Muitas vezes, a força para enfrentar os desafios mais severos da vida não vem apenas da vontade própria, mas de uma estrutura sólida de crença e solidariedade. Na noite desta quarta-feira (18), o relato da missionária e psicoterapeuta Silvia Flôres serviu como um lembrete de que a resiliência humana, quando aliada à espiritualidade, pode transformar tragédias em missões de vida.
Durante sua participação no Podcast 102.9 FM, Silvia Flôres detalhou sua jornada de décadas dedicada ao ministério e ao auxílio ao próximo. A entrevista, conduzida em um tom de profunda reflexão, abordou desde suas raízes familiares no Rio Grande do Sul até as experiências mais recentes em frentes de auxílio humanitário e sua batalha pessoal contra graves problemas de saúde.
Raízes e o chamado para o ministério
Natural de Caxias do Sul e filha de pioneiros da Igreja Batista na região, Silvia cresceu em um ambiente onde o serviço comunitário era a regra, não a exceção. Ela recordou com saudosismo o exemplo dos pais, que não apenas fundaram templos, mas agiam diretamente no auxílio a desabrigados após desastres naturais na década de 70.
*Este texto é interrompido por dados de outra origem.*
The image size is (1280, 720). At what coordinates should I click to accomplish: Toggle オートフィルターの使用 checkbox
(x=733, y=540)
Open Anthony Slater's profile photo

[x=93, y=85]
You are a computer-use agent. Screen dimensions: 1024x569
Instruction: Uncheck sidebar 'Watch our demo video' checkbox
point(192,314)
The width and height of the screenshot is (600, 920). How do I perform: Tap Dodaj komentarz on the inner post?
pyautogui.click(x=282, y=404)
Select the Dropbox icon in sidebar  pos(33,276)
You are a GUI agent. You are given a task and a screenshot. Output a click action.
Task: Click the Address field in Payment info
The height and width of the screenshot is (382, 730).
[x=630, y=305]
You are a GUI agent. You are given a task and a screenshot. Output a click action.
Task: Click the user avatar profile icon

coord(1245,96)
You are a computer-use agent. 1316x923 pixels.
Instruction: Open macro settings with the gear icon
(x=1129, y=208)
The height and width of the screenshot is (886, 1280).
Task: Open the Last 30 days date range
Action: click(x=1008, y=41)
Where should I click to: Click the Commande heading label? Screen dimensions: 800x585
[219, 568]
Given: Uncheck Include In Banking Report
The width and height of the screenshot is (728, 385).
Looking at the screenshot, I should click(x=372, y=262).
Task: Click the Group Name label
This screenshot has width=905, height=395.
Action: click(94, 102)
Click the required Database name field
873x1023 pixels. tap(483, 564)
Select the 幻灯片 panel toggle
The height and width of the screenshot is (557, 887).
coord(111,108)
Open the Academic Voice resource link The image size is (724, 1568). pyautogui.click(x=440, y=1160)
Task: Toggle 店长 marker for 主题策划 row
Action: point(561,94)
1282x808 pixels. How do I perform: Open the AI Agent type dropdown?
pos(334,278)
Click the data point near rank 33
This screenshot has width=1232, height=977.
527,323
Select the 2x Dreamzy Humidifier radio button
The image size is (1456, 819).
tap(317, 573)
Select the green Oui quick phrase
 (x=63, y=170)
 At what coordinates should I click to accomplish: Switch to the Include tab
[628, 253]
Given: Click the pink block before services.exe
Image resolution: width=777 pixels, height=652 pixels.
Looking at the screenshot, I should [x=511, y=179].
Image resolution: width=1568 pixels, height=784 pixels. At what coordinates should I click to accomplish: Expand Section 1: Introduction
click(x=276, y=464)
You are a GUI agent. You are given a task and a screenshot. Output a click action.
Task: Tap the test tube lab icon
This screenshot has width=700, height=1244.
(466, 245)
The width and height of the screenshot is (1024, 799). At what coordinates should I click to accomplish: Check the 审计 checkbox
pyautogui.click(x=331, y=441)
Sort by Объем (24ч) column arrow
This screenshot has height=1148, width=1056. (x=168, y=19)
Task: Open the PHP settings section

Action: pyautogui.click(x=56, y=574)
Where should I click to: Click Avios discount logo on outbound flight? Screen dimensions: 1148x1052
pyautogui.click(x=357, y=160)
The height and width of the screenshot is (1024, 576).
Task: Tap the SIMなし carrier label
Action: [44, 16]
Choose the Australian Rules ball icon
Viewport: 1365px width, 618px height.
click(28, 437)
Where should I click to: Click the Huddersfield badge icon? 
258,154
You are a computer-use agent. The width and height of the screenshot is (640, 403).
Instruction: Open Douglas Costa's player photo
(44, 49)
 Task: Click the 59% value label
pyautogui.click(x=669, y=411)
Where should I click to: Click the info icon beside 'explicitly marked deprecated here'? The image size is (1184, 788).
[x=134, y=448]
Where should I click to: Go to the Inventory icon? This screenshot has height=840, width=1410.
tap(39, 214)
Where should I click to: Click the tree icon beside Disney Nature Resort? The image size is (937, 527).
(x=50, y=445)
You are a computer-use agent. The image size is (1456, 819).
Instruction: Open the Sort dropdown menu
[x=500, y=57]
Essa base familiar pavimentou o caminho para que, em 2005, ela iniciasse formalmente sua caminhada missionária. “Eu entendi que eu queria a assistência social e a missão para a minha vida”, afirmou Silvia Flôres, relembrando o início de seu trabalho em Canoas (RS), onde atuou no suporte a mulheres em situação de risco e vítimas de violência.
A batalha contra o câncer e o milagre da cura
Um dos momentos mais tocantes da entrevista foi o relato sobre sua luta contra a leucemia, diagnosticada logo após o nascimento de sua segunda filha, Bruna. Pesando menos de 40 quilos e dependente de constantes transfusões de sangue, Silvia enfrentou sete anos de tratamentos intensos e incertezas médicas.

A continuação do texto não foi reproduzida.